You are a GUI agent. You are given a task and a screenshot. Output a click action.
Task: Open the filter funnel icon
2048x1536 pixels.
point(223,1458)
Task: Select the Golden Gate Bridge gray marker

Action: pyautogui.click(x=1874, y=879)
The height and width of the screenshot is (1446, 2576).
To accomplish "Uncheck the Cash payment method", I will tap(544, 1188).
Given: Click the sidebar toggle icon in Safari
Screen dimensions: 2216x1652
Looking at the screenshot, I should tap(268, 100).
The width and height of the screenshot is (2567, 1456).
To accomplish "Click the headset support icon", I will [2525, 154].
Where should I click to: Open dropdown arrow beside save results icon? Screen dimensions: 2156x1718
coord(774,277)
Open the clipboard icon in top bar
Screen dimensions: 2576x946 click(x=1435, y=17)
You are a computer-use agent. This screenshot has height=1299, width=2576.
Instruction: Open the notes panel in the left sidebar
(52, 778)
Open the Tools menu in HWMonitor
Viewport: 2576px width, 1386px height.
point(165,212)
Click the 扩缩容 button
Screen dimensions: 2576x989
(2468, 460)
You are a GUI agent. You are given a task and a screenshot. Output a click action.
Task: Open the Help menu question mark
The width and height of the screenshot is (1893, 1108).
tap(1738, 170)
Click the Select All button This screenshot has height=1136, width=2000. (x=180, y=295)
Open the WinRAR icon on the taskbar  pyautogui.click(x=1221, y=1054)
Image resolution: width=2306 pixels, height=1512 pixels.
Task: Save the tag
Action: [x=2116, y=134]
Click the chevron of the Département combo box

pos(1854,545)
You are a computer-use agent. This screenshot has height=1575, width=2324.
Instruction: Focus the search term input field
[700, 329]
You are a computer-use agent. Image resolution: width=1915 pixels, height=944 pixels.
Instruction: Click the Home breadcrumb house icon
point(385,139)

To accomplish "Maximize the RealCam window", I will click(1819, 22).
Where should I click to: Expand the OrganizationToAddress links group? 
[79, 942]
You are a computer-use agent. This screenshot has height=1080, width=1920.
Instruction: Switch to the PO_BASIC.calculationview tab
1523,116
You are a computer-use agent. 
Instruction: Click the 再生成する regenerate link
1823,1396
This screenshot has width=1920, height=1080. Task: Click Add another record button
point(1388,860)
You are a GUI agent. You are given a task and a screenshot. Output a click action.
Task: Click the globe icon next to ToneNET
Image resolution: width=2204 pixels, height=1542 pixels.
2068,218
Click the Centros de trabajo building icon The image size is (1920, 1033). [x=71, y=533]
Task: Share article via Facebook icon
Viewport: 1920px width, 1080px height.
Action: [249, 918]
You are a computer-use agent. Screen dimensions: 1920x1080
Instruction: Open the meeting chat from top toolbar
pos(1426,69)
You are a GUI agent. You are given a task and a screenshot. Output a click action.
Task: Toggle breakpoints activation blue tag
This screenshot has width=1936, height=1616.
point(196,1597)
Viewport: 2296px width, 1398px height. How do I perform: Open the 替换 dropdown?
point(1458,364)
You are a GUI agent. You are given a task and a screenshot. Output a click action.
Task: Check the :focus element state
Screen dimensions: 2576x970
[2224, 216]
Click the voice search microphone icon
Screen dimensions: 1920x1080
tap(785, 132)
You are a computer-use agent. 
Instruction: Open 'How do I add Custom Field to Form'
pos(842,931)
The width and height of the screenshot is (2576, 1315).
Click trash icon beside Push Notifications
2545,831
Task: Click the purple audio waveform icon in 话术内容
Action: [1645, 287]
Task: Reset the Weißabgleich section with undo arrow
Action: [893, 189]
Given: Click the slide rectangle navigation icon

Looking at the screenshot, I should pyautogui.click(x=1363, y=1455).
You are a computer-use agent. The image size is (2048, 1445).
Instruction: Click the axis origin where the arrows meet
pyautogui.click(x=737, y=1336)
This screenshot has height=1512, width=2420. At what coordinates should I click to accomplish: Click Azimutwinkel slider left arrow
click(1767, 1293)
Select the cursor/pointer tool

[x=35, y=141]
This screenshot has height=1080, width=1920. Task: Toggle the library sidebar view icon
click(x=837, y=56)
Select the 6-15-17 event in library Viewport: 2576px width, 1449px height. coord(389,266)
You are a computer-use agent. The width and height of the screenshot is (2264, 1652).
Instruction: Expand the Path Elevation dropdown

# EXERCISE INSTRUCTIONS:
Find the string "size" in the material above, and report every line where it occurs.

# ANSWER TO THIS EXERCISE:
Click the Centros de trabajo building icon The image size is (1920, 1033). [x=71, y=533]
You are a computer-use agent. The image size is (2048, 1445).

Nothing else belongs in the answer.